In August, Saint Leo welcomed more than 1,000 incoming students at University Campus—the largest incoming group of students in the university’s 130-year history. About 50 percent of the incoming class are from Florida, and 19 percent are from international countries. Twenty-four percent of the incoming class are first-generation college students.
When international students enroll at Saint Leo University, they often have a working knowledge of English. However, they may not be fluent enough to understand academic courses in English, and they may be unfamiliar with American culture.
To combat those challenges, the Bridge Program was created at University Campus in 2012. The main goal of this program, according to its mission statement, “is to maximize students’ opportunities for academic success through assuring their balanced language development, personal and academic growth, and smooth transition and adaptation to their new academic culture.” The program offers a wide range of courses, including Composition and Grammar for Speakers of Other Languages, Introduction to American Culture and University Life, as well as classes that focus on reading, note-taking, and listening to lectures for non-native speakers of English.
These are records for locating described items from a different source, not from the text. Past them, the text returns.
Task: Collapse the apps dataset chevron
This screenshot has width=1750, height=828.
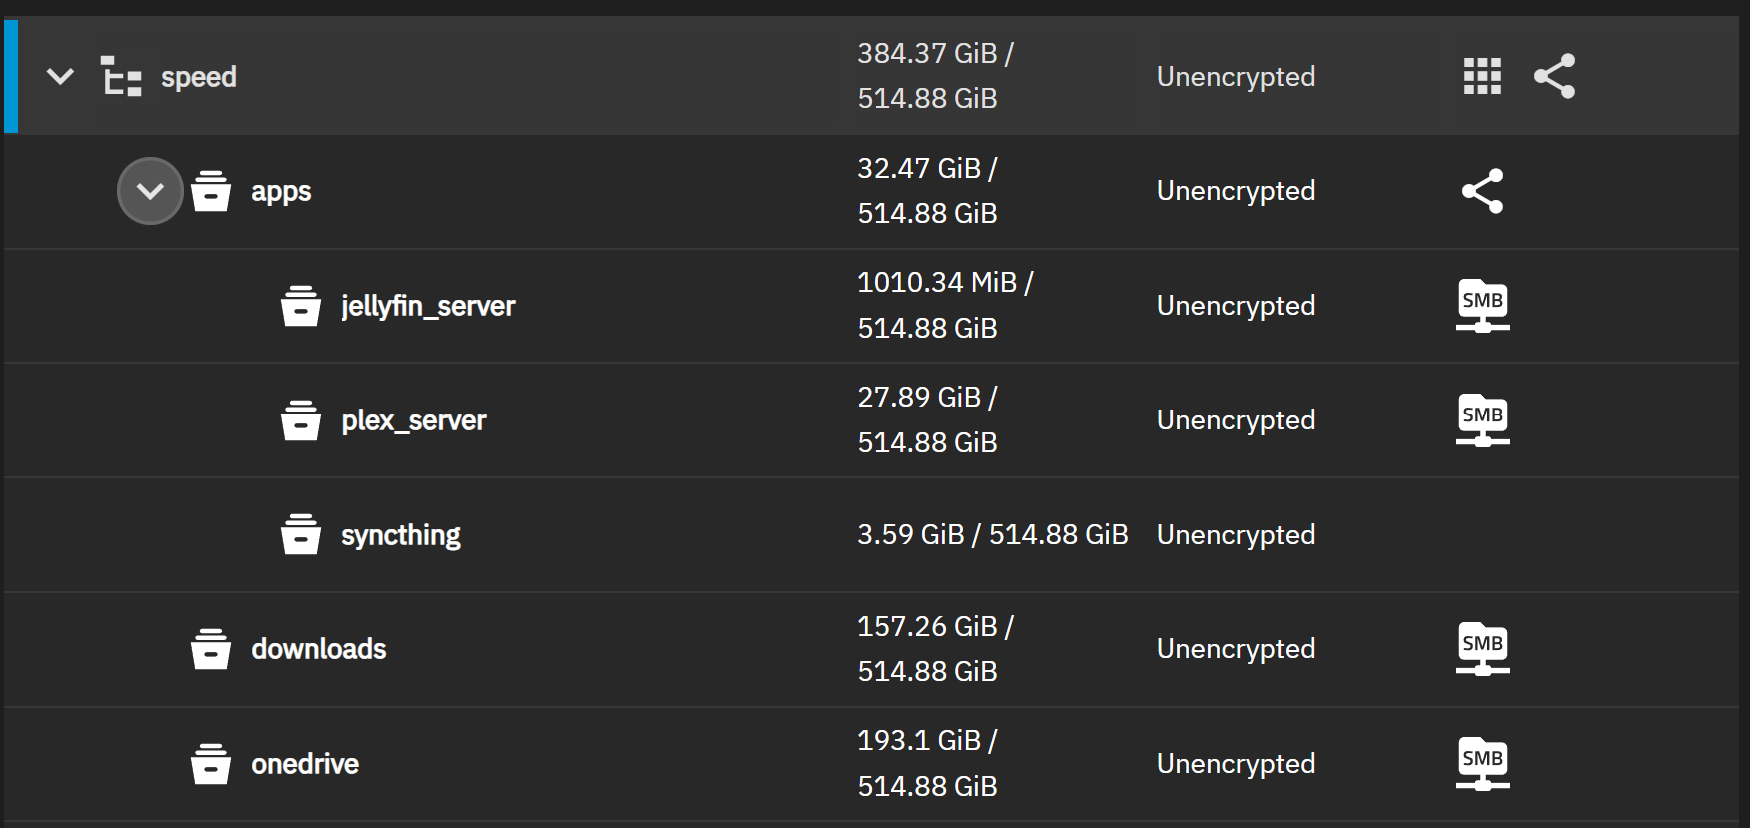Action: tap(150, 191)
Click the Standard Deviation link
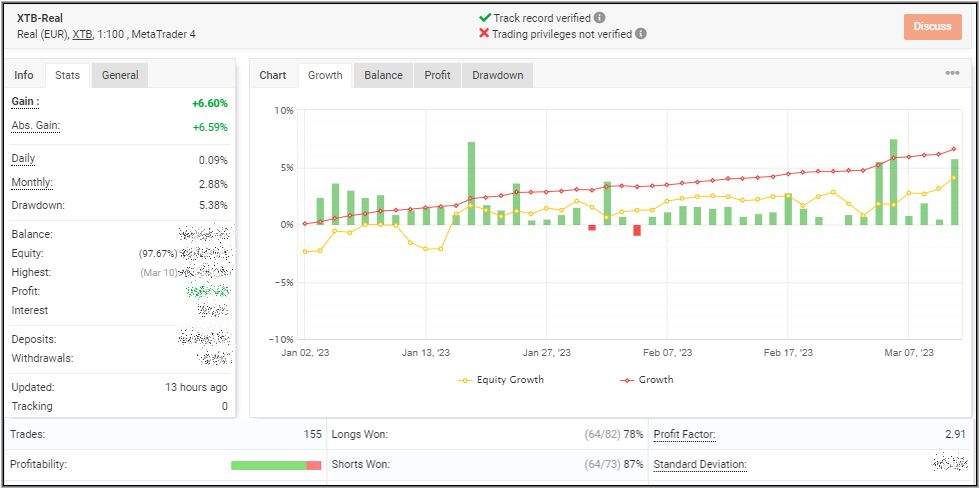 tap(699, 465)
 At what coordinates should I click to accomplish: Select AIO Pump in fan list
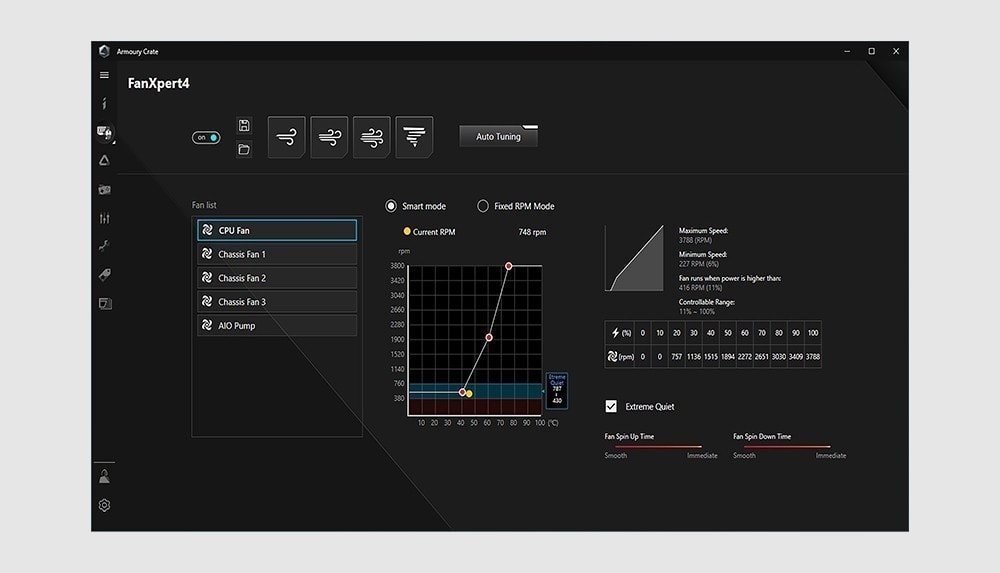(x=277, y=325)
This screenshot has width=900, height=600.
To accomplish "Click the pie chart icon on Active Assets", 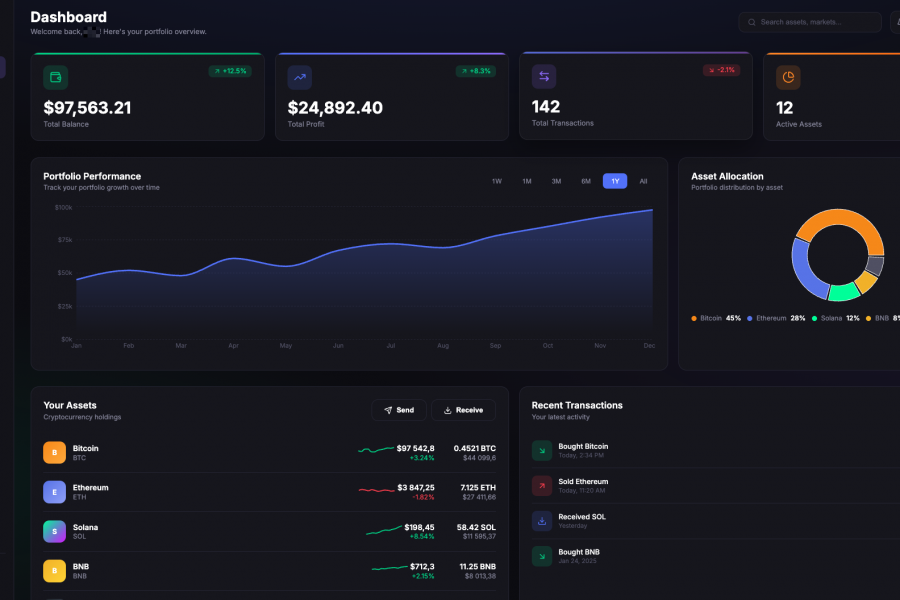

Dr. Iona Sarieva is director of the Bridge Program. She recognizes that many international students need additional help to be successful, and believes that the Bridge Program offers students the assistance they require. Dr. Sarieva is experienced in teaching English as a second language training, English for academic purposes, and Russian as a foreign language. She holds a PhD in second language acquisition from the University of South Florida and worked as a Fulbright scholar at Sofia University in her native country, Bulgaria. She serves as academic advisor for the students, who are taught by a number of faculty members, including Nataliya Glover, English instructor, and Dr. Marcela van Olphen, professor of Spanish and Portuguese.
Since the program was created four years ago, it has served approximately 150 students. The initial group was from Saudi Arabia, but in years since students from 24 countries—representing Europe, Asia, Africa, Central America, and South America—have enrolled in the Bridge Program. Each semester, the group has at least one social event, such as a picnic or potluck dinner, so the students can integrate, socialize, and feel more comfortable in the university atmosphere. Many talented student-athletes have benefited from the program, including those on the tennis, swimming, soccer, and track teams.
Dr. Sarieva credits her multicultural career in large part to her own Bulgarian, Russian, and Greek heritage. She began studying languages and cultures and observed that in many ways they are “different yet the same.” She was inspired by work she once did for the Ellis Island Foundation on digitizing the Ellis Island immigration records, studying the details of those entering the country and learning who they were, what languages they spoke, where they were going, and from what they were escaping. When she looks at the United States, she is fascinated by the fact that “so many cultures came together to make the country what it is.”
Through her efforts, the Bridge Program enables cultures to come together in a similar way, and today’s Saint Leo is defined by that same rich diversity.